* _Stated goal_
In the text on recommended analytical IT tools below, transcribe the portion between "The default position" and "ways of working.", inclusive.

* _Text block_
-- BEGIN --

2 Recommended Analytical IT tools

The default position of analysts should be to use Analytical Platform (AP) tools unless there is a good reason otherwise. The recommended approach, dependent on consumer requirements, is as set out below. This should be complemented by adherence to the recommended ways of working.

1. Storage: Data should be loaded into an Amazon S3 bucket. This can either be done manually via the AWS console, or coded via RStudio or JupyterLab. Once the Data Uploader tool is fully rolled out along with suitable guidance, this should generally be used.1

2. Processing 1: Use Athena/SQL for as much data processing as possible.2 This can be done via the Athena UI or coded via the pydbtools package in Python (using Jupyter Lab) or the dbtools (or Rdbtools3) package in R (using R Studio) which work through Athena. Use of Athena/SQL may be necessary to process large datasets4 and there is an accessibility/maintainability benefit of everyone using Athena/SQL to do as much processing as possible. However, it may be easier for all processing of smaller data (see Example 2) to be done using the AP tool of choice.

-- END --

* _Data provided_
-- BEGIN --

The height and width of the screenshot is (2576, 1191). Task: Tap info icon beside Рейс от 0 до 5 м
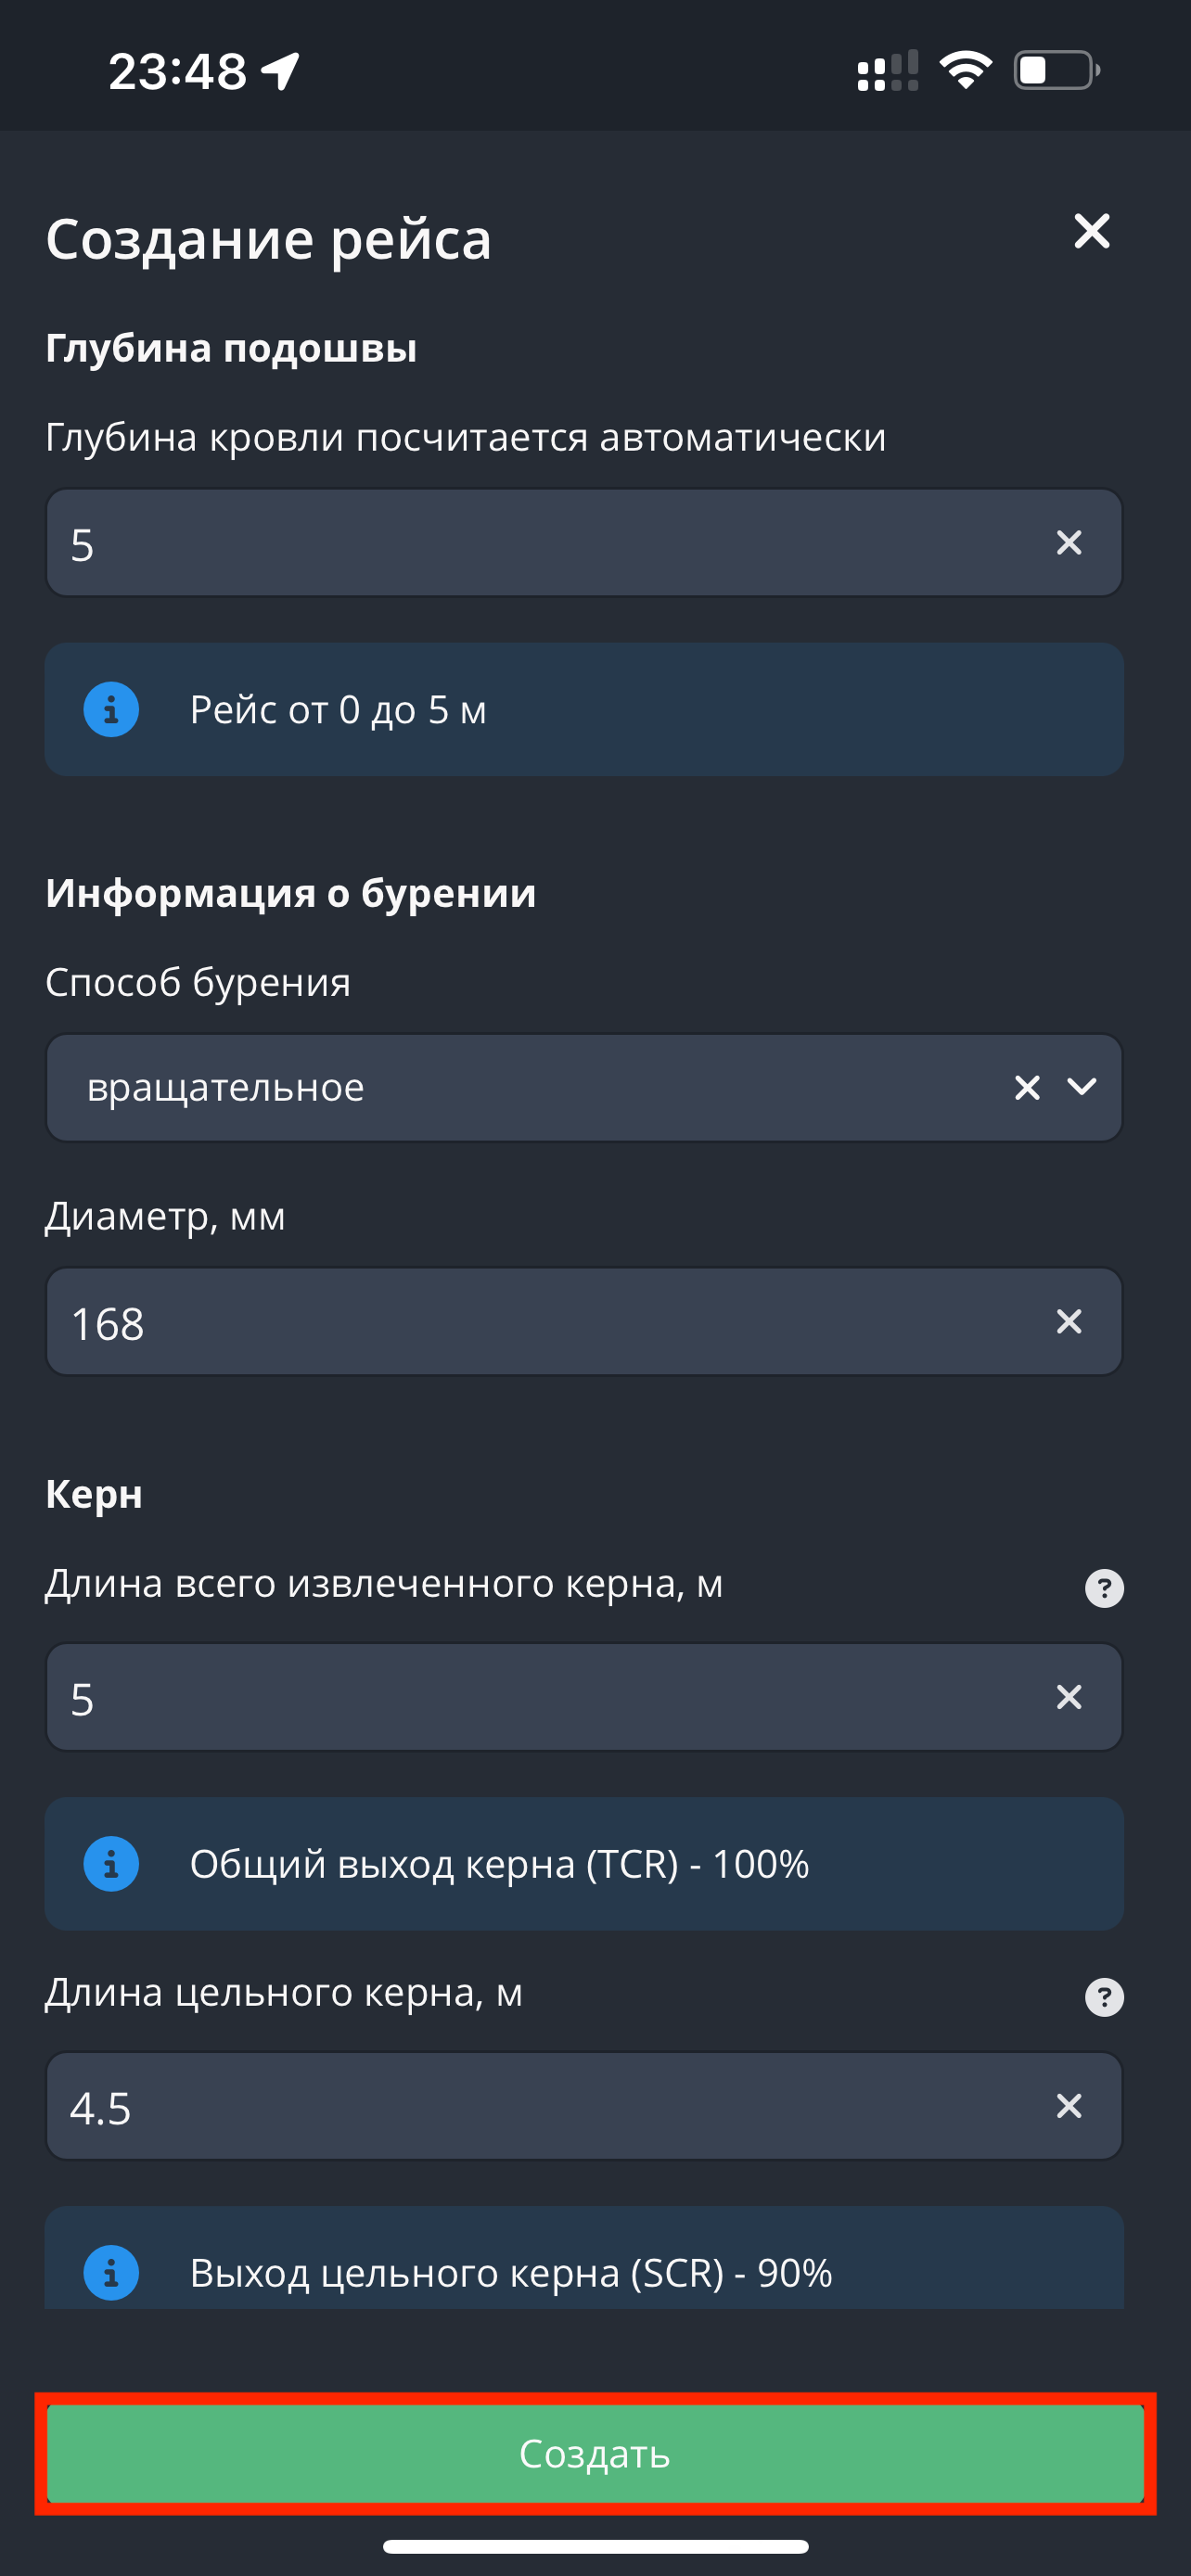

-- END --

* _Complete response_
The default position of analysts should be to use Analytical Platform (AP) tools unless there is a good reason otherwise. The recommended approach, dependent on consumer requirements, is as set out below. This should be complemented by adherence to the recommended ways of working.